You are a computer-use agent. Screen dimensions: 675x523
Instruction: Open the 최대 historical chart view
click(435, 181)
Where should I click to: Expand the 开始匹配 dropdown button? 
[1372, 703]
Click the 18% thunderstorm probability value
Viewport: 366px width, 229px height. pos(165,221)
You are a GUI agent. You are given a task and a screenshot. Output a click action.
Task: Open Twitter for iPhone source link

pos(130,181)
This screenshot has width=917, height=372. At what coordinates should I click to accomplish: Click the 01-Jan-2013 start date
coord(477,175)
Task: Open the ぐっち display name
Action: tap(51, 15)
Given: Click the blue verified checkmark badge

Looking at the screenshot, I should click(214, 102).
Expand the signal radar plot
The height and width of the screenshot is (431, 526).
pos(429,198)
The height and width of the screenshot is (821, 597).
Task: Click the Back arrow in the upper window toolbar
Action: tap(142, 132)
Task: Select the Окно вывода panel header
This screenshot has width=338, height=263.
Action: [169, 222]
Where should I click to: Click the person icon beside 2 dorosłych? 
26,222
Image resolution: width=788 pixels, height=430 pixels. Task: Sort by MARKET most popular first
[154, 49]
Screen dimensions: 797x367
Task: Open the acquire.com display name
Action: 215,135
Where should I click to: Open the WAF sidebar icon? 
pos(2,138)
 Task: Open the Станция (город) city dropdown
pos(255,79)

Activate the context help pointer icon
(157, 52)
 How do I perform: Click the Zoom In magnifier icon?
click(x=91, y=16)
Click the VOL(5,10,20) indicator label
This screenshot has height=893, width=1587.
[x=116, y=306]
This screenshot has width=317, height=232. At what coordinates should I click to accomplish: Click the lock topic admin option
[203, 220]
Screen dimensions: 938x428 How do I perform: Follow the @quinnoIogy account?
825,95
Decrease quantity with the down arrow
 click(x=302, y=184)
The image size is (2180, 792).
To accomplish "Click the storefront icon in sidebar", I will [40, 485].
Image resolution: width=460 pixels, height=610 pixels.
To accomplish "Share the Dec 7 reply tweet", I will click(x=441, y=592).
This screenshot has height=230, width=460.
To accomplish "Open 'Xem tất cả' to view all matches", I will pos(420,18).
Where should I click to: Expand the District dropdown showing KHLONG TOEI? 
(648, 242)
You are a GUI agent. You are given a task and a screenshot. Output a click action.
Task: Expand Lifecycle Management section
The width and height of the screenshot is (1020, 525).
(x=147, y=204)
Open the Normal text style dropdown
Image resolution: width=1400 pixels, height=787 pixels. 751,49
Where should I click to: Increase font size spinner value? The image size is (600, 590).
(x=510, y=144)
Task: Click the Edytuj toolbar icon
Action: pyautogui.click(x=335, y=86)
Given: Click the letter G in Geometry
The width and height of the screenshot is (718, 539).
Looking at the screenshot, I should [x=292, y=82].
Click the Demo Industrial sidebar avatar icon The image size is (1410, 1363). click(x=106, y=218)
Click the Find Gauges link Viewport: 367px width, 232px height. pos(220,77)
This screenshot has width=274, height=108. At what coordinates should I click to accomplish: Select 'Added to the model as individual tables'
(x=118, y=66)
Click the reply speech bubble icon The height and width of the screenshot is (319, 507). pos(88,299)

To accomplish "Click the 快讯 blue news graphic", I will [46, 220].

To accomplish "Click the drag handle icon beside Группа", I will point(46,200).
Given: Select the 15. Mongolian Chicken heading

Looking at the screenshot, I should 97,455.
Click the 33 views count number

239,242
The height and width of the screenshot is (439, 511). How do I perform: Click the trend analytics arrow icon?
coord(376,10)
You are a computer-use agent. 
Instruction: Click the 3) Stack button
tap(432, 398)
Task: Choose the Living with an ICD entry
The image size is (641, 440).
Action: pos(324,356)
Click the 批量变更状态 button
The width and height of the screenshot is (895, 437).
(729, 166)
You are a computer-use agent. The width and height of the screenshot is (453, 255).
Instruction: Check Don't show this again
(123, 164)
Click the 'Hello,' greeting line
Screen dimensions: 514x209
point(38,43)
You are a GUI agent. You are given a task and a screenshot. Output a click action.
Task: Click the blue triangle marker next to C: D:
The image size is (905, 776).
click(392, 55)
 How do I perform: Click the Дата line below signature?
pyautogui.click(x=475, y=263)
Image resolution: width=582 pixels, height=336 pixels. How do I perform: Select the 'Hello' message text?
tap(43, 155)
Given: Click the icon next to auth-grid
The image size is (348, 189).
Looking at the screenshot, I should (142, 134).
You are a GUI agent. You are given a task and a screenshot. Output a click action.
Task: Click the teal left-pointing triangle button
········
- _Instructions for the task_: Within the listing above, copy each line that has the string "triangle".

- _Answer section_:
Task: Click the blue triangle marker next to C: D:
Task: Click the teal left-pointing triangle button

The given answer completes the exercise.